In everything I researched, there was one common denominator that I forgot once in a while, and that was to hydrate myself. And I mean, really, fully, hydrate myself every time. When we workout and sweat, those fluids need to be replaced immediately. Also, in a previous article I posted, I discussed the body’s natural ability to go into ‘survival mode’ once it detects that it wasn’t getting sustained enough. By not drinking enough water regularly, the body tends to retain water, thus giving me the answer as to why I wasn’t peeing enough, and I wasn’t losing weight too much anymore. My body was retaining the water, because it felt that it wasn’t getting enough of it. The same is true with food; on days when I didn’t eat much, I didn’t go to the toilet as much, and my body was retaining all these carbs and fat, so that it has something to burn later on, just because I was already on survival mode. Losing weight doesn’t mean depriving oneself of water or food, it means hydrating and sustaining with controlled portions. This whole journey made me realize, to always have water with me, and make sure to have a light snack in between meals.
- There are no shortcuts.
The time that it took for me to cram and accumulate all that fat inside me, meant that I would have to exert effort a hundred times to shed it off. If I deprived myself of water or food, so that I could cut corners and lose all these flabs at a short amount of time, meant I wouldn’t get sufficient nutrients, my body would go into survival mode, and eventually, I would get sick. By not following a specific set diet, it would mean that the next day, I would not have enough energy source to complete the 40 mins of running on the treadmill, it meant that I would be too weak to do three sets of 15 reps on the bench press. There were a lot of consequences that I immediately faced just because I gave in to temptation, or simply because I tried to shorten the time it took to lose weight by not eating. There are no shortcuts to losing weight. I had to put the time in. If I had the time to work, earn money, so that eventually I could enjoy a good meal, then I should be able to put in the same effort inside the gym. Besides, office work meant 8 to 10 hours per day, what’s 60 to 90 minutes to give my body the treatment and respect it deserved? Diet pills, diet tea, and all these other drinks and food that one could take, they have ingredients that could definitely help out. However, I became careful with what I ingested. I took the harder route and just put in the time inside the gym. Besides, most diet pills and tea meant suppressing appetite.
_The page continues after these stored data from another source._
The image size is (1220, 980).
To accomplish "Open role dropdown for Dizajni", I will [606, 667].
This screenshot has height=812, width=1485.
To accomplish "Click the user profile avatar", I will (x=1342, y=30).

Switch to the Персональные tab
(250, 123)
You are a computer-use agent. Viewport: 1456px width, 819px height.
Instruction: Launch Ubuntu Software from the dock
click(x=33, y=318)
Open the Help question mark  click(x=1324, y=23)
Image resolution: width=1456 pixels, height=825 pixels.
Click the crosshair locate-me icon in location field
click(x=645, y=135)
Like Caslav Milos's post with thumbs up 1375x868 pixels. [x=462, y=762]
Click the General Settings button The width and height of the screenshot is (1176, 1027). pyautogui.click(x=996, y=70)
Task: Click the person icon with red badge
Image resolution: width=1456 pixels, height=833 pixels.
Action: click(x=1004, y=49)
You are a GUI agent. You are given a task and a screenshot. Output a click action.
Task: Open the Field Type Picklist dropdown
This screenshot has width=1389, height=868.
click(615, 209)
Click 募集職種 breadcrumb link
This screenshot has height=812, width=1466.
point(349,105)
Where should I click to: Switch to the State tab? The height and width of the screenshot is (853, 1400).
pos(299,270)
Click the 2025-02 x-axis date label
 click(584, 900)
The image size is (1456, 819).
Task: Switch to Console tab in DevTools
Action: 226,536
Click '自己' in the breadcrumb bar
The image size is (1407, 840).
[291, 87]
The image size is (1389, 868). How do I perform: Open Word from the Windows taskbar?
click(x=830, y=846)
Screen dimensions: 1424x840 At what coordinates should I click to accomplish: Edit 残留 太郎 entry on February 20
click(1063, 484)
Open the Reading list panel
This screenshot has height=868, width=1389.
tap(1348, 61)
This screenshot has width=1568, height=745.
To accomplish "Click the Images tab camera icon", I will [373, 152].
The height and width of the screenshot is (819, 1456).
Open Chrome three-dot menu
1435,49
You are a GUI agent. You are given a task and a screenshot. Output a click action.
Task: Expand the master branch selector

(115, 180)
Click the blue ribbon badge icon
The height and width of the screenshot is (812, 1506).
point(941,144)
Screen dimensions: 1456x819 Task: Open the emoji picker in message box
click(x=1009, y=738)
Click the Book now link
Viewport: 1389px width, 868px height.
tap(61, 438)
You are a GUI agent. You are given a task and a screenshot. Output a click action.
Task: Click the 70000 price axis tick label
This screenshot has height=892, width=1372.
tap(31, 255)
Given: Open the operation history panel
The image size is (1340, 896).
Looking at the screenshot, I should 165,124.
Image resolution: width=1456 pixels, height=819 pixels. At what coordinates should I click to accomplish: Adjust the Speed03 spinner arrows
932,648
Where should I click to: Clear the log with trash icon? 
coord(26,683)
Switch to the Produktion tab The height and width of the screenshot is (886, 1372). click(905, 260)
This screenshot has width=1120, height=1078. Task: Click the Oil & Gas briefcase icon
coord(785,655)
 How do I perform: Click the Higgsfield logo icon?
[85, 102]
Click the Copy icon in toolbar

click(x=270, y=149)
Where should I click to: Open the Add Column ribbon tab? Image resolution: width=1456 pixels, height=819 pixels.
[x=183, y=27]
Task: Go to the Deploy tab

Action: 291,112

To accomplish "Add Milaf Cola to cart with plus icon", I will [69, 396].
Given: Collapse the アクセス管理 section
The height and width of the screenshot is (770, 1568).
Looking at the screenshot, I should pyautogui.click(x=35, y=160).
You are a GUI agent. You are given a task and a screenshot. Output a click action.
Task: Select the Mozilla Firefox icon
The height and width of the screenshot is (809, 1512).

Sure, it meant I’ll be lighter because I wasn’t going to be eating enough. However, when I thought about it, I needed the energy the next day, I needed something to burn for my physical activity, why would I deprive myself of these fuel cells by drinking or ingesting appetite-suppressants? Big no-no for me. I’d rather feel secured that I lost weight because I sweat it out, because I was replacing fat with muscle, rather than take something into my body and who knows what repercussions I’ll have to face once those are in me.
It’s a never-ending learning experience. But what I learned most importantly: losing weight is a battle. It’s a battle against my own self. It was a fight between me and my laziness, my excuses, my weakness. Something in me was going to eventually cause long term problems, and I wanted to get rid of it while I still can, rather than wait before my body forces me to exercise. I chose to do this now, because I want to, rather than later on, because I have to. Big difference. Along the way, these are the mistakes I made, and I’m sure a lot of people can do better.